"I left a multimillion-dollar farming operation in the hands of people who have been here for five months. There's no other industry that can provide an opportunity like that."
Chatfield, who grew up in Te Puna, gained a Bachelor of Physiotherapy from Otago University and worked for two years at Tauranga Hospital. He went overseas working as a locum based in London for three years before returning home.
"I was staying on a dairy farm at Matatā and planning to build some savings to move to Australia for physiotherapy. I was offered a job on the farm and I just figured 'why not'. Farming was never on my radar but I enjoyed living on the farm and decided to give it a go. I haven't left," said Chatfield.
Chatfield, 34, has now been in the industry for seven years, first working as a farm assistant and then 2IC over five years on a Whakatane farm that milked 500 cows. He is in his third year managing the Rowe Farms and leases a dry stock block near Te Puke.
"It has a dairy shed and may be in 12 months we will be milking the property," he said. Chatfield believes that within the next two years there is "a realistic opportunity" of buying his own farm.
"My current thinking is that Dayna and Tim are quite capable of running the (Rowe) farm and I can contract milk over a multiple of properties."
Chatfield established his own business, Arvika Dairy, and is paid by the owners Grant and Ngaire Rowe on the amount of milk produced, not on the latest Fonterra milk price.
Chatfield, in turn, pays his five-strong staff including Dayna Rowe, 21, and Wilson, 28.

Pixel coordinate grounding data
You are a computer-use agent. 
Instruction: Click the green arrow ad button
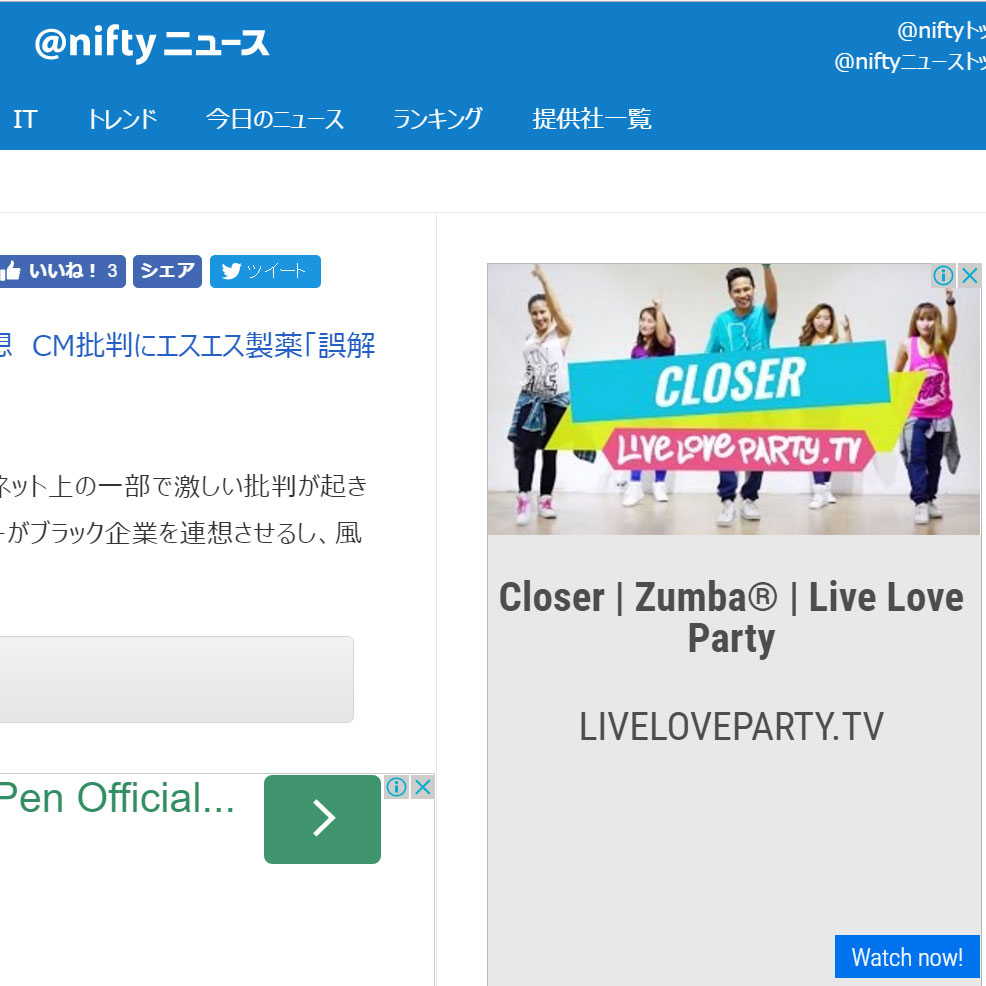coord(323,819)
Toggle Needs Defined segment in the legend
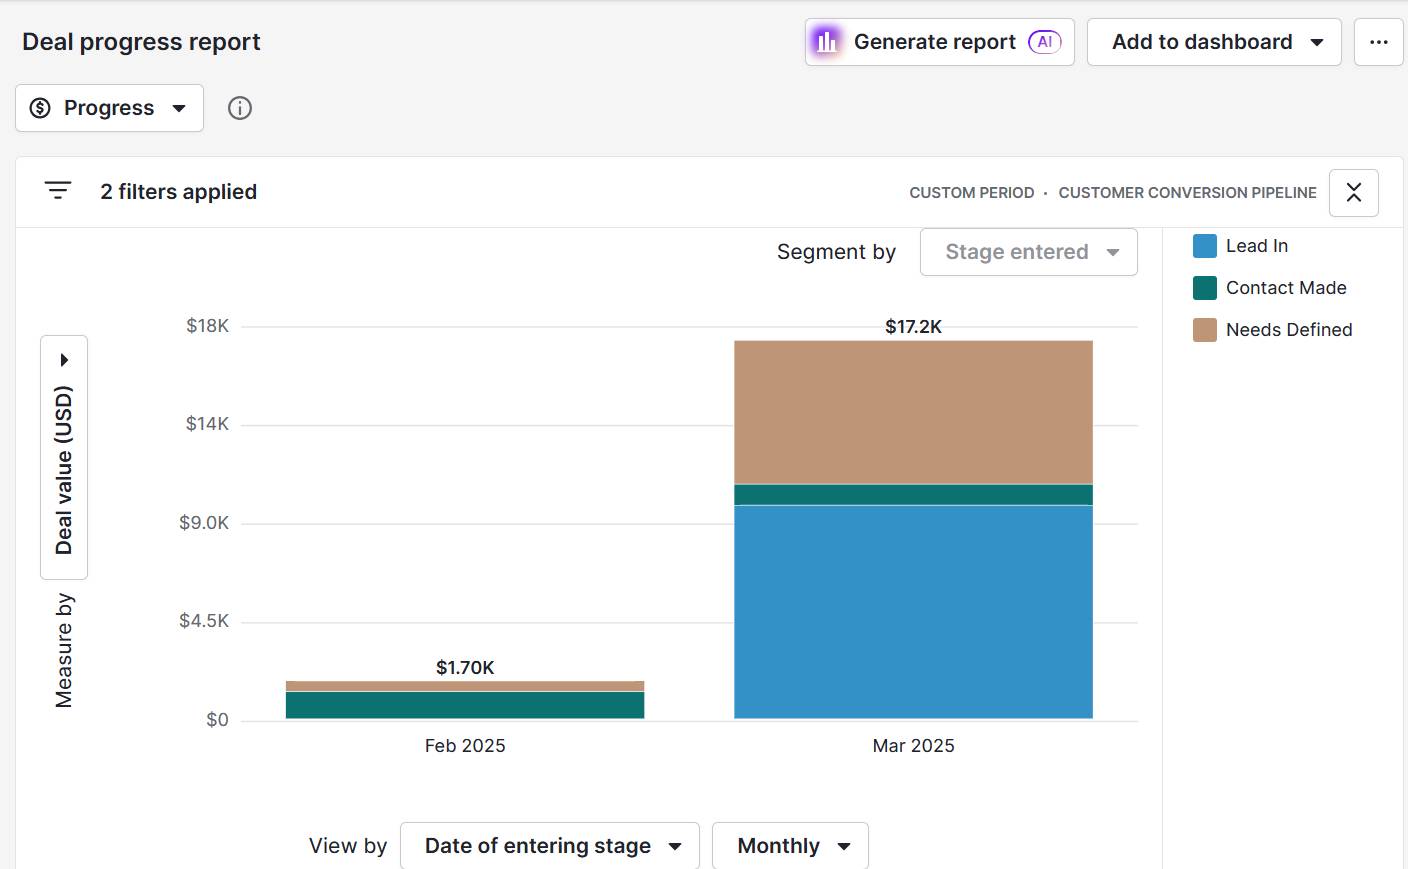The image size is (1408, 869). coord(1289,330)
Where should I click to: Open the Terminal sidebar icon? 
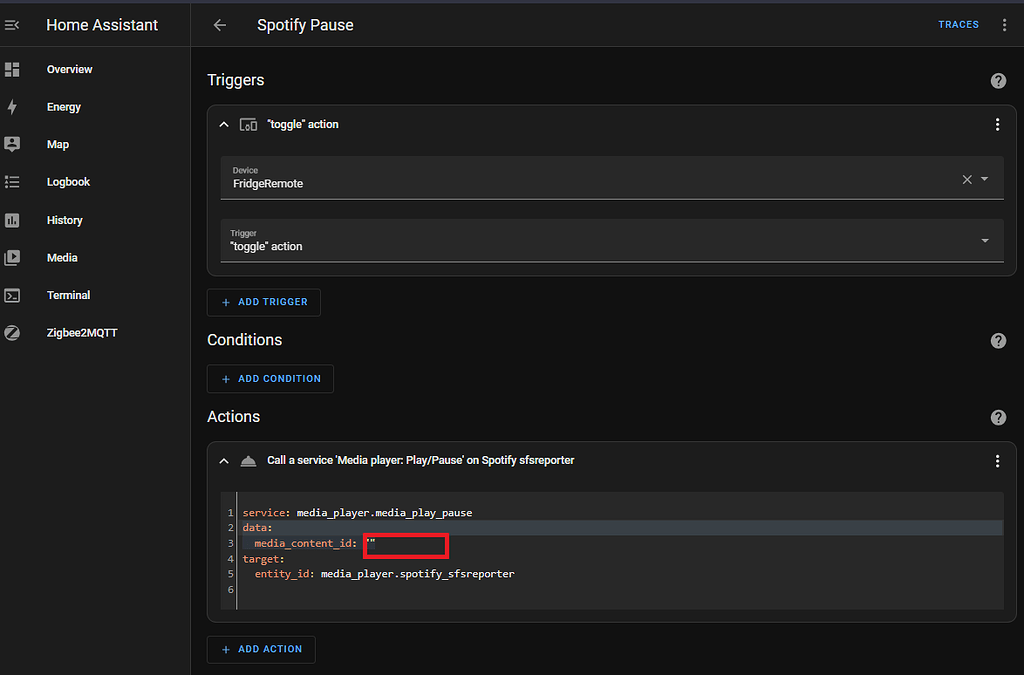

◆ **TASK**
Copy the passage from the dairy farming article, starting at "Chatfield, 34, has" and ending at "and Wilson, 28.".

◆ **WORKED SOLUTION**
Chatfield, 34, has now been in the industry for seven years, first working as a farm assistant and then 2IC over five years on a Whakatane farm that milked 500 cows. He is in his third year managing the Rowe Farms and leases a dry stock block near Te Puke.
"It has a dairy shed and may be in 12 months we will be milking the property," he said. Chatfield believes that within the next two years there is "a realistic opportunity" of buying his own farm.
"My current thinking is that Dayna and Tim are quite capable of running the (Rowe) farm and I can contract milk over a multiple of properties."
Chatfield established his own business, Arvika Dairy, and is paid by the owners Grant and Ngaire Rowe on the amount of milk produced, not on the latest Fonterra milk price.
Chatfield, in turn, pays his five-strong staff including Dayna Rowe, 21, and Wilson, 28.